Plum - Chickasaw

Scientific Name(s): Prunus angustifolia
Abundance: common
What: fruit; pit
How: fruit raw, jelly/jam, or wine; pit ground and dried, then boiled
Where: sunny fields
When: early summer
Nutritional Value: calories, flavonoids
Dangers: none

Leaf Arrangement: The leaves are alternately arranged along the stems.

Leaf Shape: The leaves are lanceolate, being long and narrow with pointed tips.

Leaf Venation: Leaves exhibit pinnate venation, with prominent, straight veins extending from the midrib.

Leaf Margin: The leaf margin is serrated, featuring fine teeth along the edges.

Leaf Color: The upper side of the leaves is green, while the underside may have a paler hue.

Flower Structure: The flowers are simple, with a diameter of approximately 1 inch, featuring five white petals.

Flower Color: The flowers are predominantly white.

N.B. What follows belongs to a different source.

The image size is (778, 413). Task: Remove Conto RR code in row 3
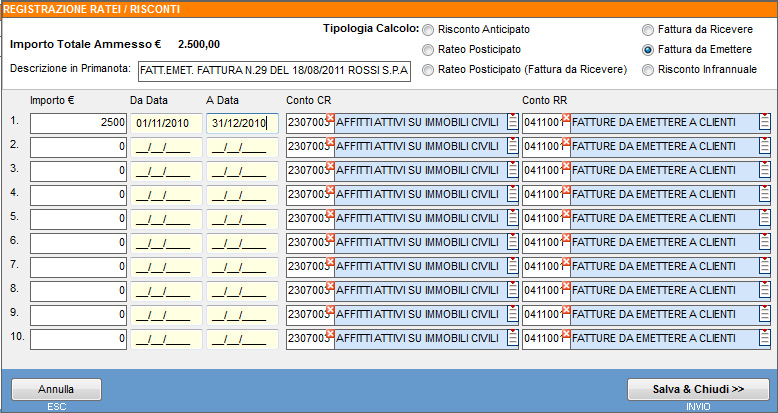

Fruit: The fruit is a drupe approximately 1" in diameter, initially green and turning yellow to red as it matures.

Seed: A single stone pit is contained within the drupe, typically small, oval, and brown in color.

Bark: The bark of young stems is smooth and purple-brown, becoming more textured with age. 1" thorns are found along branches.

Hairs: None present.

Height: Chickasaw Plum typically reaches a height of 12 to 20 feet.

Ripe and unripe Chickasaw Plums.
ChickasawPlum3

ChickasawPlum2

Ripe Chickasaw Plums.
Chikasaw Plum1

Chickasaw plum thicket.
Plum Chickasaw

Close-up of branch.
Plum Chickasaw

Close-up of Chickasaw plum thorn.
Plum Chickasaw

Texas distribution, attributed to U. S. Department of Agriculture. The marked counties are guidelines only. Plants may appear in other counties, especially if used in landscaping.
Chickasaw Plum USDA TX

North American distribution, attributed to U. S. Department of Agriculture.
ChickasawPlumNorAm

Forming thickets of large bushes/small trees across Texas, Chickasaw Plums are by far sweeter than Mexican Plums. They are covered with white flowers in the mid-to-late winter and the fruit is ready to pick by the beginning of June.

Small but very sweet, these plums can be eaten raw, made into preserves, or even fermented into wine. The pits contain a small amount of cyanide but Native Americans would grind the pits then allow them to sit for a few days. During this time naturally occurring enzymes would break down the cyanide. The ground pit material would then be boiled as a porridge or perhaps used as a seasoning.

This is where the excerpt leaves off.